“Who knows what I might say to her?”
“What’s that mean?”
“It would teach you something, wouldn’t it?” What she wanted to say was, if his wife knew about them, then there wouldn’t be any reason to break up anymore. If it was a choice between his wife’s forty-eight-year-old pussy and hers, she had a pretty good idea which one Rog would pick.
“Don’t go there.”
“Why?”
“Because I want this to be nice. I’m trying to end it nice. I’m trying to protect us both. You go to her with a story about us sleeping together, she’ll think you’re just a disgruntled clerk who got busted.”
“I didn’t steal your boat, douchebag. You think she’d believe that shit if she talked to me?”
“I think she’d believe you walked out of here with a pair of eight-hundred-dollar diamond earrings, since you used your pass card to log them out of the store in December and they never came back.”
“The fuck are you talking about? I never stole any eight-hundred-dollar earrings.”
“Christmas,” he said. “The hotel.”
“The hotel?” she asked. She didn’t get it—and then she did, remembered the night he gave her the ivory-handled pistol, the night she draped herself in almost half a million dollars of gems for him.
“When I took all that jewelry for us to play with, I used your security card, not mine. I guess we missed the earrings when we cleaned up the room. Honest accident. We were both pretty trashed. The point is, they went missing after you checked them out.”
That thought—and everything that came with it—took a moment to settle upon her.
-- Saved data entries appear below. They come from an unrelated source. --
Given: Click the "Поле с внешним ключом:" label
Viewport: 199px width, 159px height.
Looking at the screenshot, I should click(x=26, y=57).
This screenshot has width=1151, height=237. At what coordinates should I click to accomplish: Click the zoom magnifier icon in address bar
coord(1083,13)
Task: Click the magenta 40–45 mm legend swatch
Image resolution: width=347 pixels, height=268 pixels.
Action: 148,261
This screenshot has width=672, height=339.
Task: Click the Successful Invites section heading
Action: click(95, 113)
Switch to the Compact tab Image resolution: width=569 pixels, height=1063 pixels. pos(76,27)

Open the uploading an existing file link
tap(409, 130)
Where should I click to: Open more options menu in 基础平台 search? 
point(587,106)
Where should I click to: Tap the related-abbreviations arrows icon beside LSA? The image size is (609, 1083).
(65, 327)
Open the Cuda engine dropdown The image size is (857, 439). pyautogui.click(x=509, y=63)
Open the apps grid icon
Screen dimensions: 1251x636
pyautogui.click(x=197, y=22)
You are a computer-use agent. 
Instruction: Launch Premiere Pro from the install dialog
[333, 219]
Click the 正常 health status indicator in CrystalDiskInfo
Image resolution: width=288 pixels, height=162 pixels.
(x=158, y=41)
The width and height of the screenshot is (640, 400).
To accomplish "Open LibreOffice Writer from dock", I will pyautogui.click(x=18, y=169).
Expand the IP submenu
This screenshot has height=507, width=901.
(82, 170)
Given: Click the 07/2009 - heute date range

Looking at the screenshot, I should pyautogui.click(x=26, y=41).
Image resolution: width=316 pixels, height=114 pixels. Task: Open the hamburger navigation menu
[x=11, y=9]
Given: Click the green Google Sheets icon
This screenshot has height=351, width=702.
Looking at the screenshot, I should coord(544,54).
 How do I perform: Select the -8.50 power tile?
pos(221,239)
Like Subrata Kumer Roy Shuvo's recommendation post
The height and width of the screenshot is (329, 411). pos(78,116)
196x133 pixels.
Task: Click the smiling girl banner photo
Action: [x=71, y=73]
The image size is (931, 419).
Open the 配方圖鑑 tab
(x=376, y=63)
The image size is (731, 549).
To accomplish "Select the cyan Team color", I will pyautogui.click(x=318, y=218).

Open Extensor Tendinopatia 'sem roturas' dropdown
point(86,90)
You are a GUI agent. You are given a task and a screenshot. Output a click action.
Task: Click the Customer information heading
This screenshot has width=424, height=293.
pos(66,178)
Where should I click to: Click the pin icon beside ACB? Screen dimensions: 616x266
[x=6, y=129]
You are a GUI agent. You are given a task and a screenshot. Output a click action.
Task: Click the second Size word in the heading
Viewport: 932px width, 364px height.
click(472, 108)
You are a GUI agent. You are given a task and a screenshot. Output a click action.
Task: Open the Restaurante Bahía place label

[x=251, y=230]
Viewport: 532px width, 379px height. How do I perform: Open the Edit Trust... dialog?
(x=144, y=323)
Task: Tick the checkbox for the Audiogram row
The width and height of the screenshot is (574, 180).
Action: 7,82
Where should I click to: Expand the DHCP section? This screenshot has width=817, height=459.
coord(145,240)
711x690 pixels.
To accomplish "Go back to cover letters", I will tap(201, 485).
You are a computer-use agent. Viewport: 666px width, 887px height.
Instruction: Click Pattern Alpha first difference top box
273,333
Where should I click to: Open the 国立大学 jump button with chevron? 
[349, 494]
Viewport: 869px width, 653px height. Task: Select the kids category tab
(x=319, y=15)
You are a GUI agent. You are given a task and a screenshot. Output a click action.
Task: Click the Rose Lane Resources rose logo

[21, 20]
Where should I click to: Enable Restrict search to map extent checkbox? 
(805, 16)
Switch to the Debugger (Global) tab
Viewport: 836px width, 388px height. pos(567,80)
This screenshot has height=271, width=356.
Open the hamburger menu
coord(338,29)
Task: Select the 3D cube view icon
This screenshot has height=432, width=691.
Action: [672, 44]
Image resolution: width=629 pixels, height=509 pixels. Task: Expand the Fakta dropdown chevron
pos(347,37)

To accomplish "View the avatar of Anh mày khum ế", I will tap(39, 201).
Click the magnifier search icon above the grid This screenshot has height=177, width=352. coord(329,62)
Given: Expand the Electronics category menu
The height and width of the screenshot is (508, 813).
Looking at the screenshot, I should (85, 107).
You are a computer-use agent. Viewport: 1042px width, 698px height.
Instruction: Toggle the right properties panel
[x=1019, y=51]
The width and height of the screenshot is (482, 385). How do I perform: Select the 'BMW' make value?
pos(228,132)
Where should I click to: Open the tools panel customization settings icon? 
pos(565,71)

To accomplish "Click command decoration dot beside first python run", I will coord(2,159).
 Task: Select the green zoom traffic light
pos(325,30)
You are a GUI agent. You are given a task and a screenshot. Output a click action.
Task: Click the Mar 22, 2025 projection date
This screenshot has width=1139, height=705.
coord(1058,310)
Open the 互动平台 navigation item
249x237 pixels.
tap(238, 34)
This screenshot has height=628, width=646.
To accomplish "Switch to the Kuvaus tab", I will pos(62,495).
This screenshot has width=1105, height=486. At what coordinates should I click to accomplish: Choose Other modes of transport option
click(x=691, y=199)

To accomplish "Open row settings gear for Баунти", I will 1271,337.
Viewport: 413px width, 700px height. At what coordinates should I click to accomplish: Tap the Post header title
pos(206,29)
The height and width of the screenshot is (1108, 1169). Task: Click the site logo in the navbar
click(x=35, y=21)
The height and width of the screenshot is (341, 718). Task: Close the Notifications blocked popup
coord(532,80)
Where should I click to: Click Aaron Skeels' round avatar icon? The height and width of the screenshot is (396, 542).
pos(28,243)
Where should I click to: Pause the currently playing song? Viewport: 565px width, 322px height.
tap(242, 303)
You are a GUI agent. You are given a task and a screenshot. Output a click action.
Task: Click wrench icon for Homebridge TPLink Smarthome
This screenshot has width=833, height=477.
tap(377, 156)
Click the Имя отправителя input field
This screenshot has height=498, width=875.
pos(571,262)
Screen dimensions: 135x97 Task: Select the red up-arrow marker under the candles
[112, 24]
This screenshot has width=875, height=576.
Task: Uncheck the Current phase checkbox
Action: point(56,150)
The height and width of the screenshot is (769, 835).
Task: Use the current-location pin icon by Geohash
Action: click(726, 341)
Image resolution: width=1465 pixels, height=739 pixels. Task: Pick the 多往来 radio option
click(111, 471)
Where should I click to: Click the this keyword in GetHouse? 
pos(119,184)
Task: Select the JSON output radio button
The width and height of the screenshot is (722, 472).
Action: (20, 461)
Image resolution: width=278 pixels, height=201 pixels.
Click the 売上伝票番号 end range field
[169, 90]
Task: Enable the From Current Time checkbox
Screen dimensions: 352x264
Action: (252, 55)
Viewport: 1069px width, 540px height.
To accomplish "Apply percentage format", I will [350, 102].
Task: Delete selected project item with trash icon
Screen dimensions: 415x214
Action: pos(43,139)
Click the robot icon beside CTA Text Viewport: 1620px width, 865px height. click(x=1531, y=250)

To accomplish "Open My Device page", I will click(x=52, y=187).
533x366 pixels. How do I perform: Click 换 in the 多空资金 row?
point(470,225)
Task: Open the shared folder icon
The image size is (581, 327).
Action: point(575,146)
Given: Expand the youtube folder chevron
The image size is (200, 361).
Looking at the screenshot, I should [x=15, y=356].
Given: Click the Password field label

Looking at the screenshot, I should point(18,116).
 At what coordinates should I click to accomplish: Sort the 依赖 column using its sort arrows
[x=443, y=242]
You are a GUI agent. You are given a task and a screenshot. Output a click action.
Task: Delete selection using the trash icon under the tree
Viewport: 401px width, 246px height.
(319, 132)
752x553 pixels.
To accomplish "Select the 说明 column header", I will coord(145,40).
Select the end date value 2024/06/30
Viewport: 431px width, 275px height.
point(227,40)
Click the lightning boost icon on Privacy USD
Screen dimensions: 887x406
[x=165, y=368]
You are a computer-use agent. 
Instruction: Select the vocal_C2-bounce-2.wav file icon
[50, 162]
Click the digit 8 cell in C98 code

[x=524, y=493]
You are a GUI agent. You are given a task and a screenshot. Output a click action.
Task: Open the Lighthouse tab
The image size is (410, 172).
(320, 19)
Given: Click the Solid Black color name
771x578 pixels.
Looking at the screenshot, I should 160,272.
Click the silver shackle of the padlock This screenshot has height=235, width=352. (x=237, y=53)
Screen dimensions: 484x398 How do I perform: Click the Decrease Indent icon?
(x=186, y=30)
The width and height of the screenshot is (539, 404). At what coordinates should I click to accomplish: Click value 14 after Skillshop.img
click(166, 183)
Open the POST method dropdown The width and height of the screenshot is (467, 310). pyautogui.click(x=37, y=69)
“You knew you were going to break up with me all the way back in December,” she said in a soft, disbelieving voice. Speaking to herself more than to him. “Half a year ago. You already knew you were going to blow me off, so you planned some bullshit to make me look like a thief. You were plotting this blackmail shit half a year ago.” She didn’t believe for one second those earrings had been carelessly left behind at the hotel. They weren’t an accident; they were insurance.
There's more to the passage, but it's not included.